§ JOUW OPDRACHT
Vervang in de vermeldingen vanaf de regel met "At what coordinates" tot en met het einde "dialog" door "popup". Geef alleen die regels opnieuw weer en laat verder alles ongewijzigd.

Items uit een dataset
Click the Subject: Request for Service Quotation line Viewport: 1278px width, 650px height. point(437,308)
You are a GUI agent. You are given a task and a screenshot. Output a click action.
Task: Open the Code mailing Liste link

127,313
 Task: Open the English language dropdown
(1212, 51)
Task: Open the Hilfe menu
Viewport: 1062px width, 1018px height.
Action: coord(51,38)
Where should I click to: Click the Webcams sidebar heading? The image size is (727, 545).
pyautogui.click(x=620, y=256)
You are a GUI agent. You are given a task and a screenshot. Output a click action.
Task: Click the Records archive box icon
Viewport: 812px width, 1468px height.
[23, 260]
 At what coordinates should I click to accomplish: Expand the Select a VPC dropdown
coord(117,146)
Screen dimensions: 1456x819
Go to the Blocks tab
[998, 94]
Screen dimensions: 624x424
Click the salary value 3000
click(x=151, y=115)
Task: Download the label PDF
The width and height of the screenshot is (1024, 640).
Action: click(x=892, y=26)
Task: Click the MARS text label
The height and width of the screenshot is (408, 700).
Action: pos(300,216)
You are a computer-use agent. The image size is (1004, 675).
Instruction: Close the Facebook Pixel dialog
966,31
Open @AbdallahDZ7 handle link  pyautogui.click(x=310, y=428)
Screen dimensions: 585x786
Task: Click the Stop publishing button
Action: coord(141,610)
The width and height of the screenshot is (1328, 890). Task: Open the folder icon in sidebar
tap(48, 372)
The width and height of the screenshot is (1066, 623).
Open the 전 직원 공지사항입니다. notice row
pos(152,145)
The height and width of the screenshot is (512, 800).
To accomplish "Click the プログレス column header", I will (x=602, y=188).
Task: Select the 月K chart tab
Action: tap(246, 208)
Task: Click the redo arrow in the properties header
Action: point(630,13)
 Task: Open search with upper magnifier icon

§ ANTWOORD
 At what coordinates should I click to accomplish: Expand the Select a VPC dropdown
coord(117,146)
Screen dimensions: 1456x819
Go to the Blocks tab
[998, 94]
Screen dimensions: 624x424
Click the salary value 3000
click(x=151, y=115)
Task: Download the label PDF
The width and height of the screenshot is (1024, 640).
Action: click(x=892, y=26)
Task: Click the MARS text label
The height and width of the screenshot is (408, 700).
Action: pos(300,216)
You are a computer-use agent. The image size is (1004, 675).
Instruction: Close the Facebook Pixel popup
966,31
Open @AbdallahDZ7 handle link  pyautogui.click(x=310, y=428)
Screen dimensions: 585x786
Task: Click the Stop publishing button
Action: coord(141,610)
The width and height of the screenshot is (1328, 890). Task: Open the folder icon in sidebar
tap(48, 372)
The width and height of the screenshot is (1066, 623).
Open the 전 직원 공지사항입니다. notice row
pos(152,145)
The height and width of the screenshot is (512, 800).
To accomplish "Click the プログレス column header", I will (x=602, y=188).
Task: Select the 月K chart tab
Action: tap(246, 208)
Task: Click the redo arrow in the properties header
Action: point(630,13)
 Task: Open search with upper magnifier icon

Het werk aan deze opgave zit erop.